Before he retired, Professor Fritz Vahrenholt was the CEO of RWE - TopicsExpress



          

Before he retired, Professor Fritz Vahrenholt was the CEO of RWE Innogy, the biggest investor of renewable energy in Germany. However, during his time as CEO, he realized that the renewable energy systems did not live up the promises made by their manufacturers and promoters. Professor Vahrenholt: The EEG feed-in subsidy is an obsolete model! - By Professor Fritz Vahrenholt. Berlin has slammed the brakes on biogas. That is overdue. Biogas has distorted the farmland leasing prices, led to ecological damage and put a burden on private households and companies through high electricity prices. The EEG surcharge is at 24 billion euros. That’s 250 euros for every household.
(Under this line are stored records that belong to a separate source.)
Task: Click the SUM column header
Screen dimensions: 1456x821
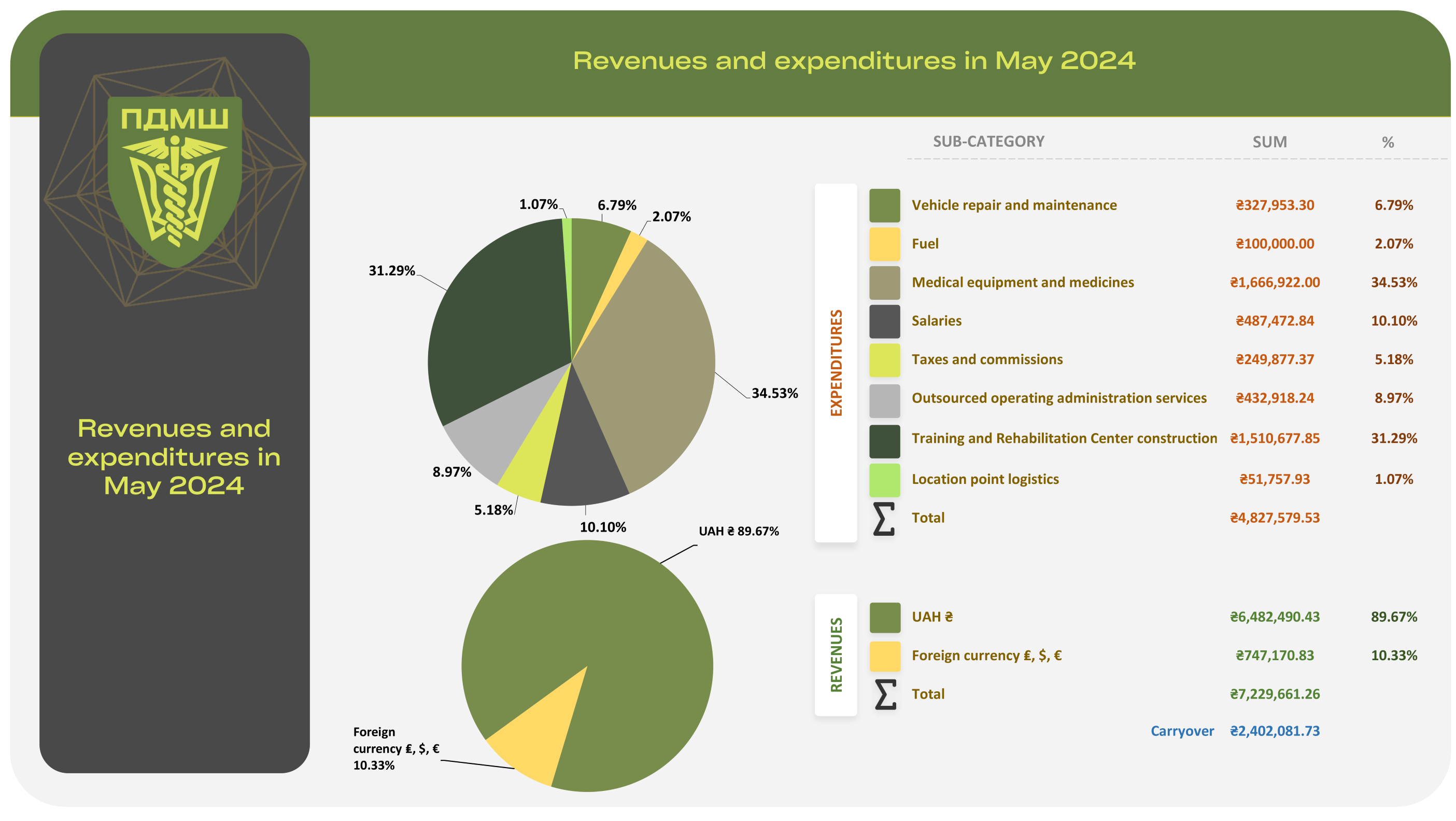Action: point(1269,142)
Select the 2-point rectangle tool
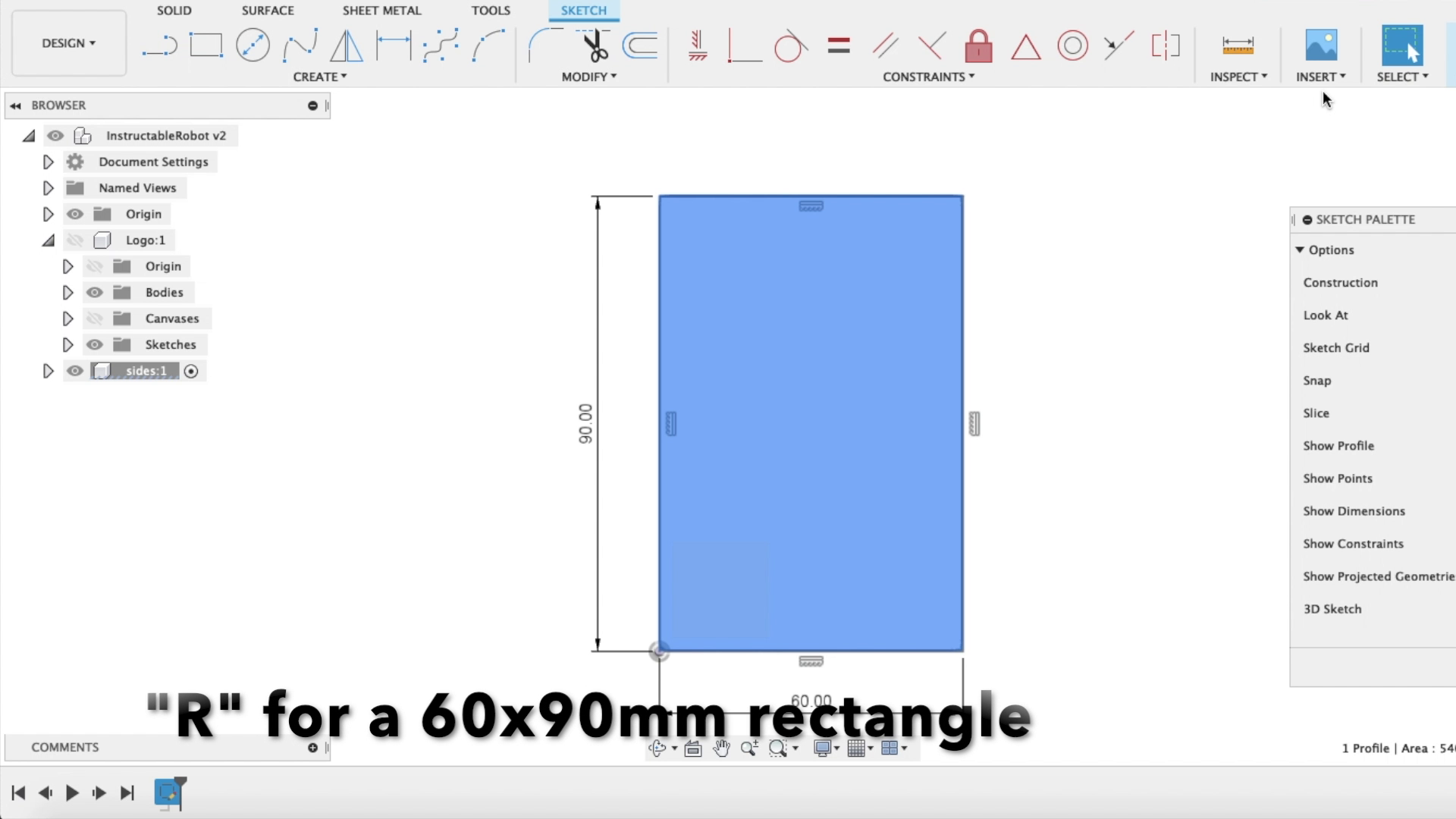 click(x=206, y=46)
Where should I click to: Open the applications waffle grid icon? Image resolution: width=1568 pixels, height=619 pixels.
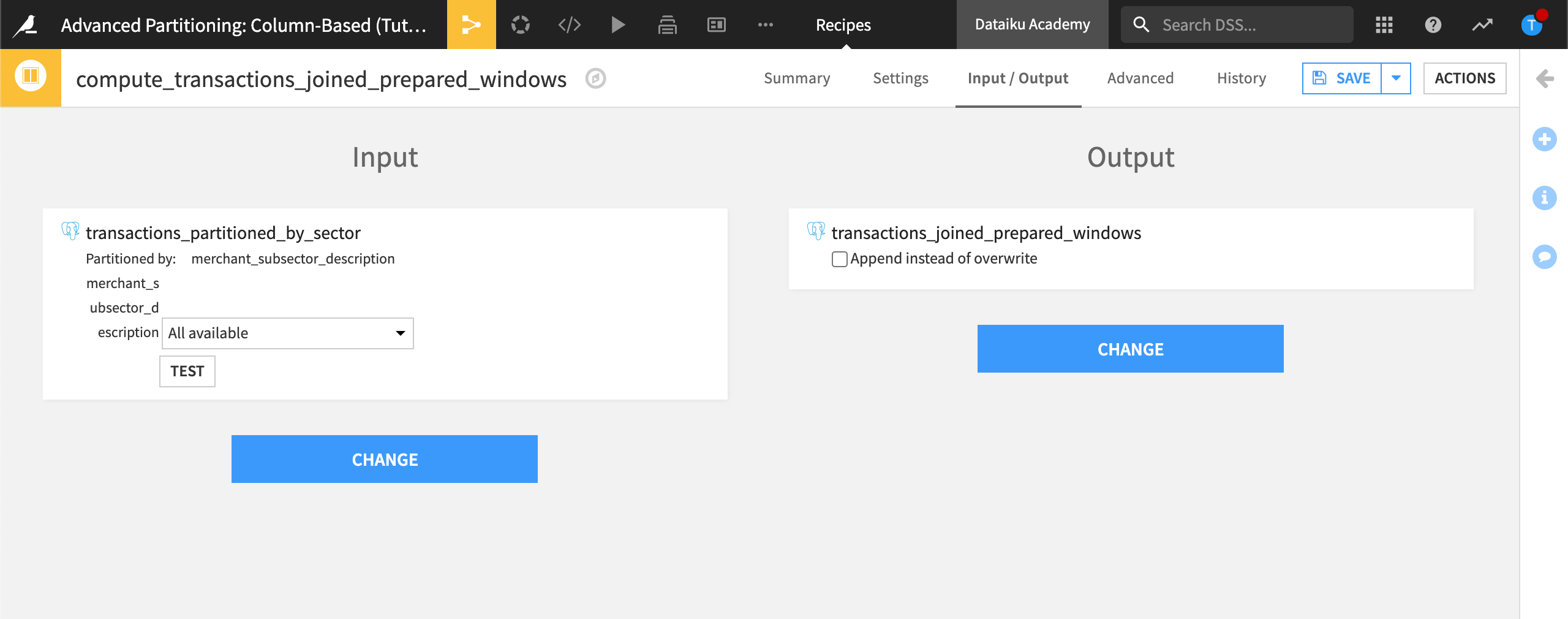(x=1384, y=25)
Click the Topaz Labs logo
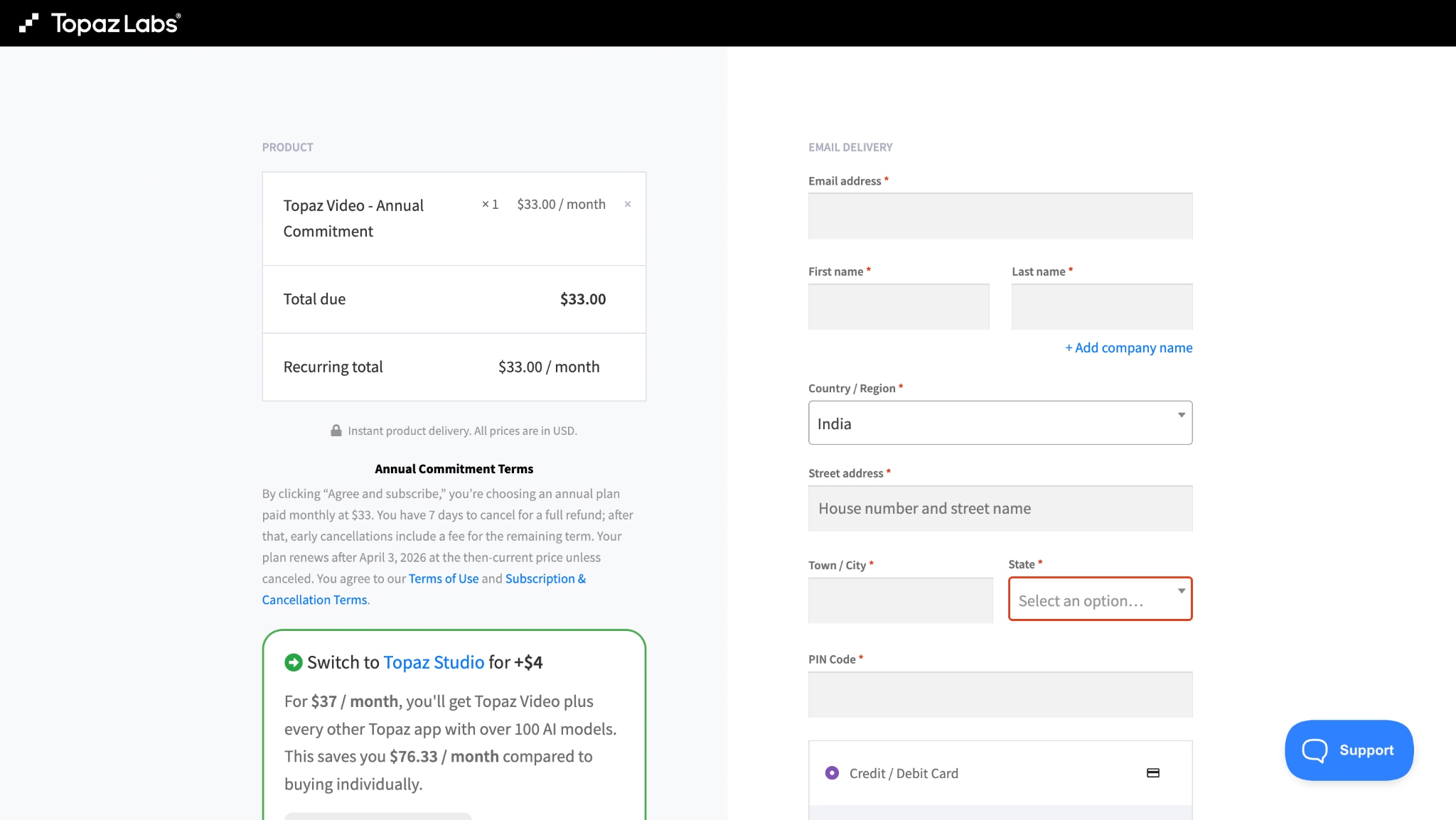Viewport: 1456px width, 820px height. pyautogui.click(x=103, y=22)
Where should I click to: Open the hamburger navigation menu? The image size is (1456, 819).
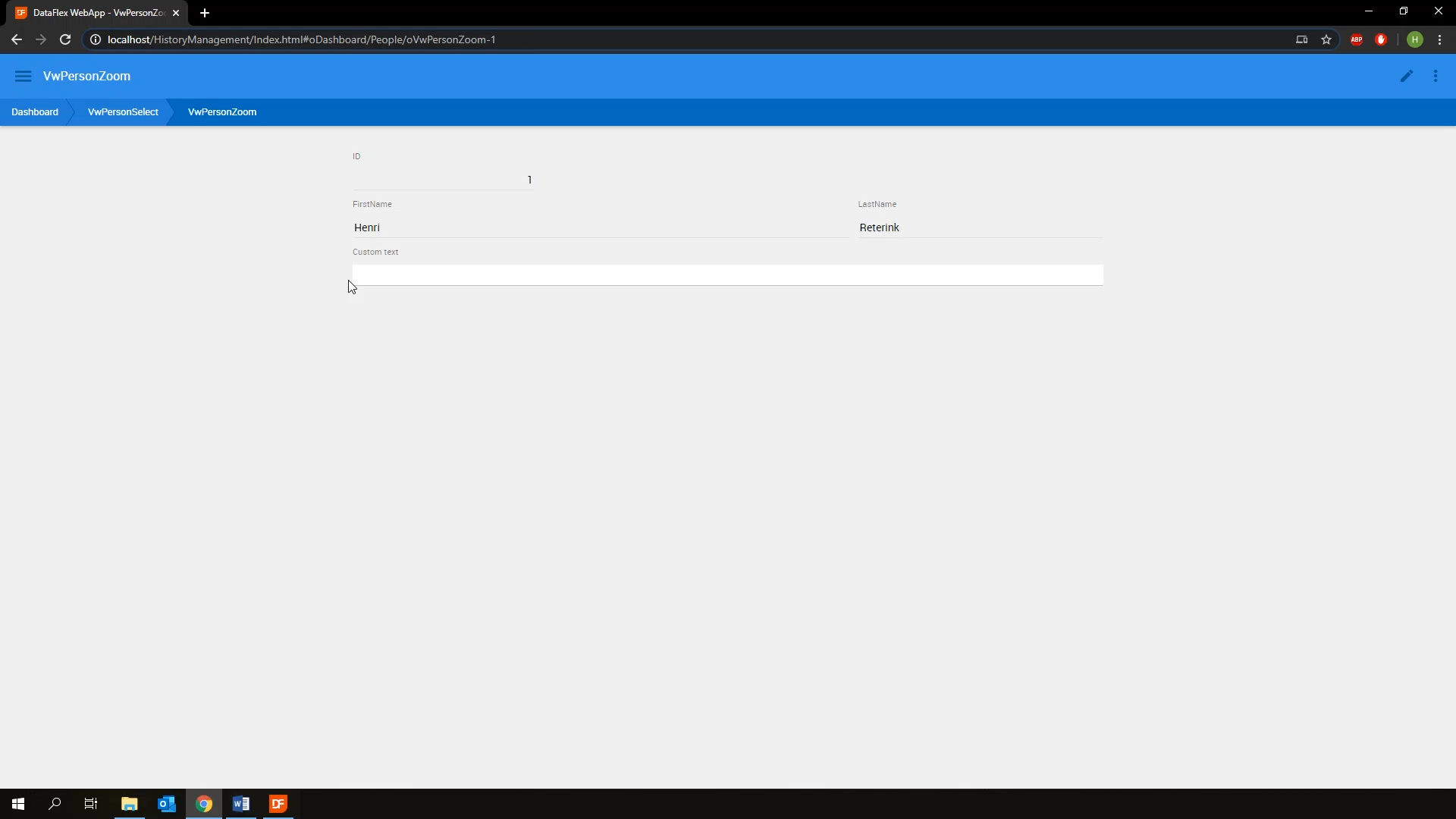(x=23, y=76)
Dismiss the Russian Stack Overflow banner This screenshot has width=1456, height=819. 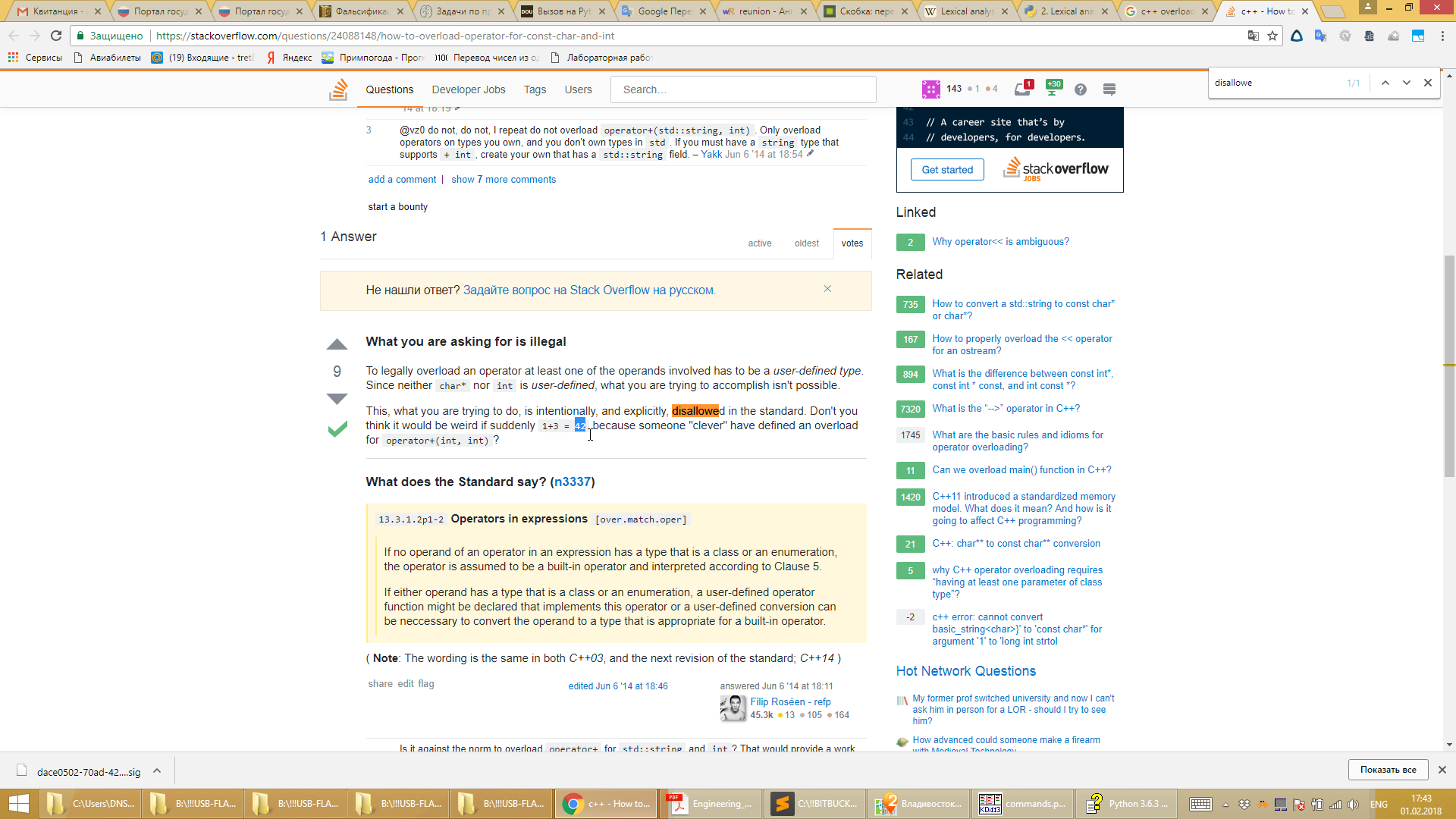click(x=827, y=289)
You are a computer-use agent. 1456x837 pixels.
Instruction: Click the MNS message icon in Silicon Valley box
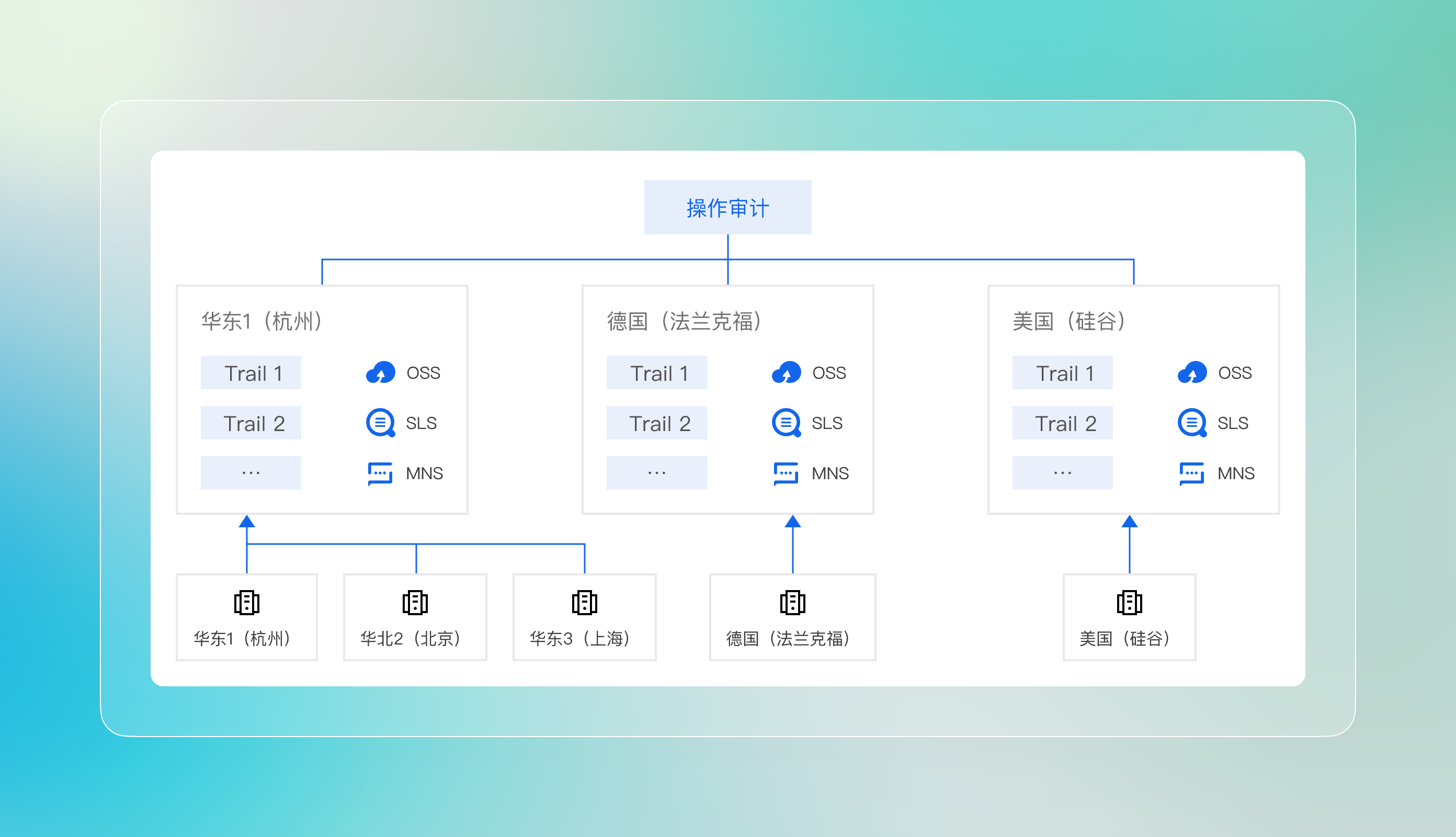click(x=1192, y=473)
That’s why citizens are now looking at green energies far more critically, and support will decrease when the costs rise further, when industry moves to regions where energy prices are more affordable, and when grid stability is no longer controllable due to the unstable supply from wind and sun. No wonder economics minister, Sigmar Gabriel, sees the transition to renewable energy as on being on the brink of failure. Why are we installing in a country that gets as much sunshine as Alaska, a photo-voltaic capacity of 52,000 MW? Many systems are working only 800 full hours per year. But one year has 8760 hours! In the meantime we are producing at times so much green power that we have to pay money to Austria, Netherlands, Poland and the Czech Republic to get rid of it for us. Our neighbours aren’t even happy about it because the surplus unwanted German green energy is making their own power production unprofitable.”